Diritto di replica


Replica di Giovanni Berardi – Presidente dell’Associazione Europea Vittime del Terrorismo (ASEVIT) – all’intervista di Mariangela Salvalaggio a Giuseppe Culicchia, per recensire il suo ultimo libro “Il tempo di vivere con te” apparsa sul numero di settembre di Plus Magazine.

Nessuna sorpresa, per me non è altro che l’ennesima santificazione di un criminale terrorista ed assassino, architettata da uno dei tanti intellettuali nostalgici di una Kultura (appositamente con la K), che domina nel nostro Paese.

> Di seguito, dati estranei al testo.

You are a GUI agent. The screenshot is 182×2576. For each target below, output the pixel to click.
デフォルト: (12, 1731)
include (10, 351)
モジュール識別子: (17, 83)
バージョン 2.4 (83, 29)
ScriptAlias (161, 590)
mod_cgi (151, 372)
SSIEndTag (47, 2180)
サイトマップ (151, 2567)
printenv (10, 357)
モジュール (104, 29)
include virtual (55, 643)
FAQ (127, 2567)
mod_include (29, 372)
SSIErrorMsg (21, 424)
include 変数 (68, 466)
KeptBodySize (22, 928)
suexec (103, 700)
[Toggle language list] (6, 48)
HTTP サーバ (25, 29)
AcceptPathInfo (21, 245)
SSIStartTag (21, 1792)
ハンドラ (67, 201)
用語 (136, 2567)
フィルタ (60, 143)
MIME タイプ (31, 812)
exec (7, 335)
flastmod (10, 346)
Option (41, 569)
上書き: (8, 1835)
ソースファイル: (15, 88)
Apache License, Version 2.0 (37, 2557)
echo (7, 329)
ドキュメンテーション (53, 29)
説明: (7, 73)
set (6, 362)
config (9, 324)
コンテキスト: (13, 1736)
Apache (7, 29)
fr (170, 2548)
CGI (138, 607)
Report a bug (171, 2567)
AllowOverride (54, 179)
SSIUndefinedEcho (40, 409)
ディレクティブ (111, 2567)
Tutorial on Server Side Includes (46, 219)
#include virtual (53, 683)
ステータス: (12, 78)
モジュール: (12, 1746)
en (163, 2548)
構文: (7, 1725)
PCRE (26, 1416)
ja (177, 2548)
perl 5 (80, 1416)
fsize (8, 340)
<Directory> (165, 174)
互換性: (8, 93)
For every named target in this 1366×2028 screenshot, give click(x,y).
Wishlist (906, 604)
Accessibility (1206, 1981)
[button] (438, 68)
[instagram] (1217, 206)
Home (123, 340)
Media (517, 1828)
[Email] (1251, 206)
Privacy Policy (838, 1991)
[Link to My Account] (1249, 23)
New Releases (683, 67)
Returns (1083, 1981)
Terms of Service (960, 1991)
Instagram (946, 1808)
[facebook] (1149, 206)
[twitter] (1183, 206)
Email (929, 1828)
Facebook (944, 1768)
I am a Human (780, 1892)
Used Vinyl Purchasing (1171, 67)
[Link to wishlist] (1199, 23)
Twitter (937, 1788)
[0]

Certamente la pietà umana per i morti non deve mai mancare, ma la beatificazione, la riabilitazione mediatica, sociale e umana no. Per chi ne avesse voglia, negli archivi dei giornali degli ultimi quarant’anni, si trovano articoli, libri, saggi, scritti in favore di terroristi autori di decine di attentati e svariati omicidi d’inermi cittadini, che ne giustificano e riabilitano il comportamento.
Come in questo caso per il famoso Walter Alasia, appartenente alle Brigate Rosse che, prima della sparatoria nella quale egli stesso morì, si rese autore di decine di attentati e atti di violenza, tra i quali quello a carico dell’inerme (perché legato e imbavagliato) avvocato Massimo De Carolis, colpevole solo di avere idee diverse da quelle dei Brigatisti.
Questo episodio è significativo perché fu il primo nel quale le Brigate Rosse fecero uso di armi da fuoco. Cioè il primo terrorista a sparare fu Walter Alasia.
Per amore della verità, anche la sparatoria in cui perse la vita Walter Alasia, non è andata così come la racconta il libro. La polizia bussò alla porta della famiglia Alasia, aspettò minuti, prima che da dentro rispondessero che non trovavano le chiavi per aprire la porta di casa.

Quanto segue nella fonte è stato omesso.